* **SET PROBLEM**
From the listing below, list every line that contains the string "should", copying each line in full. Case counts.

* **EXTRACTED RECORDS**
** start **

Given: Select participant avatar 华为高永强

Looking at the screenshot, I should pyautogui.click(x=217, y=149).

** end **
** start **

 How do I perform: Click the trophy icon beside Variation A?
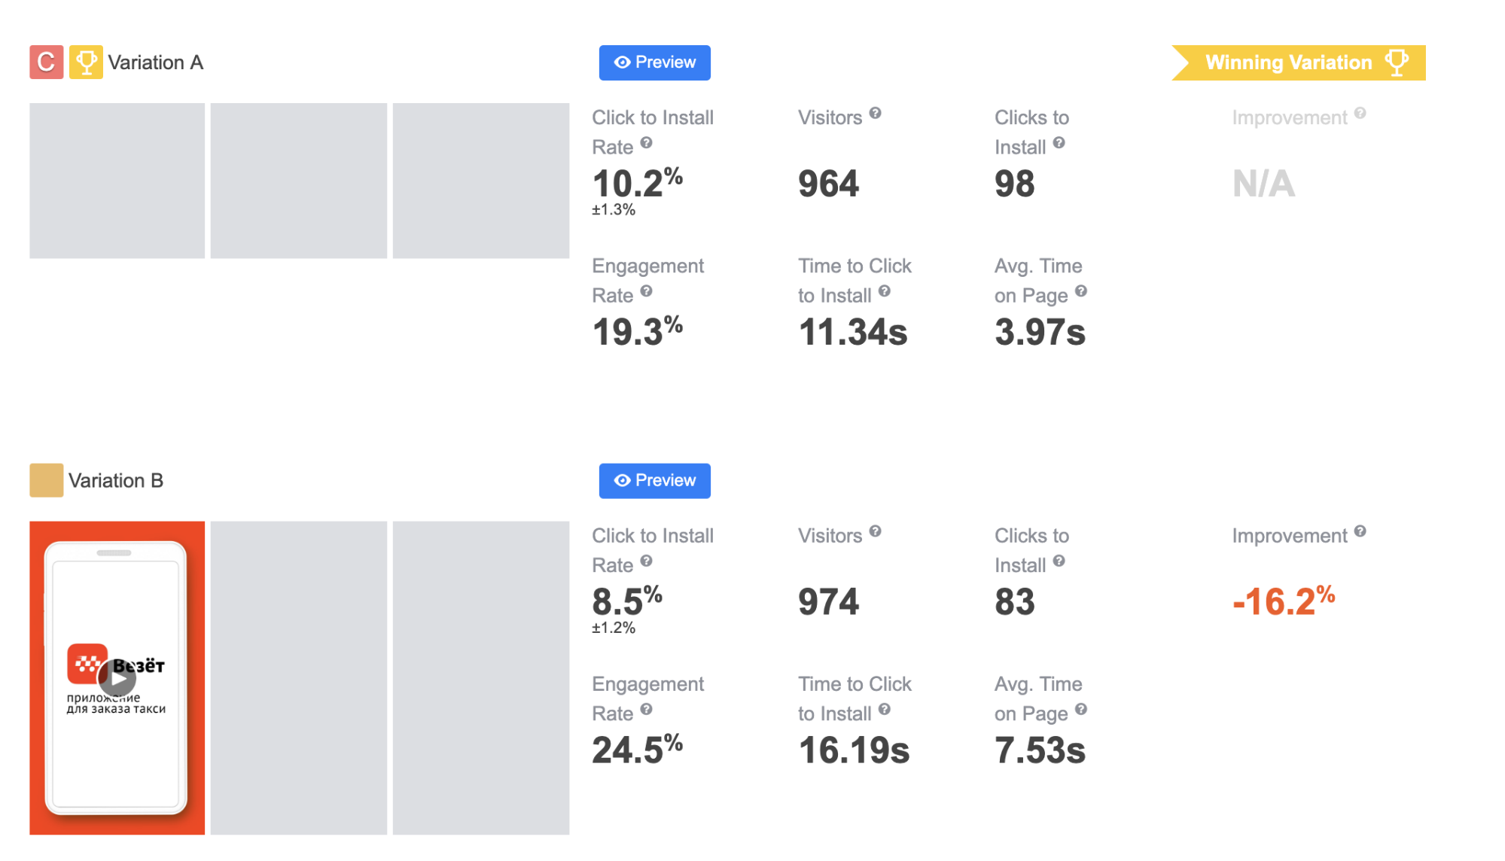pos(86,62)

** end **
** start **

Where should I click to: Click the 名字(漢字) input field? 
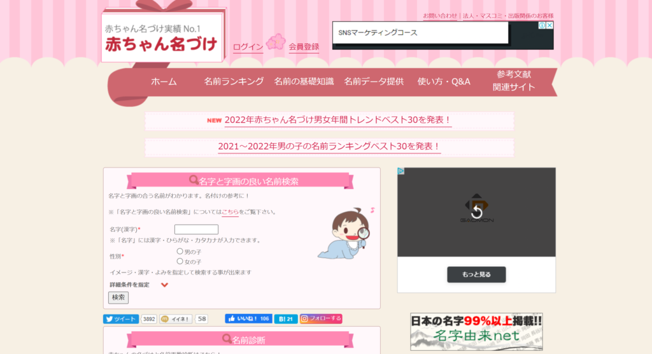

** end **

* **EXERCISE RESULT**
Looking at the screenshot, I should pyautogui.click(x=217, y=149).
Where should I click to: Click the 名字(漢字) input field? 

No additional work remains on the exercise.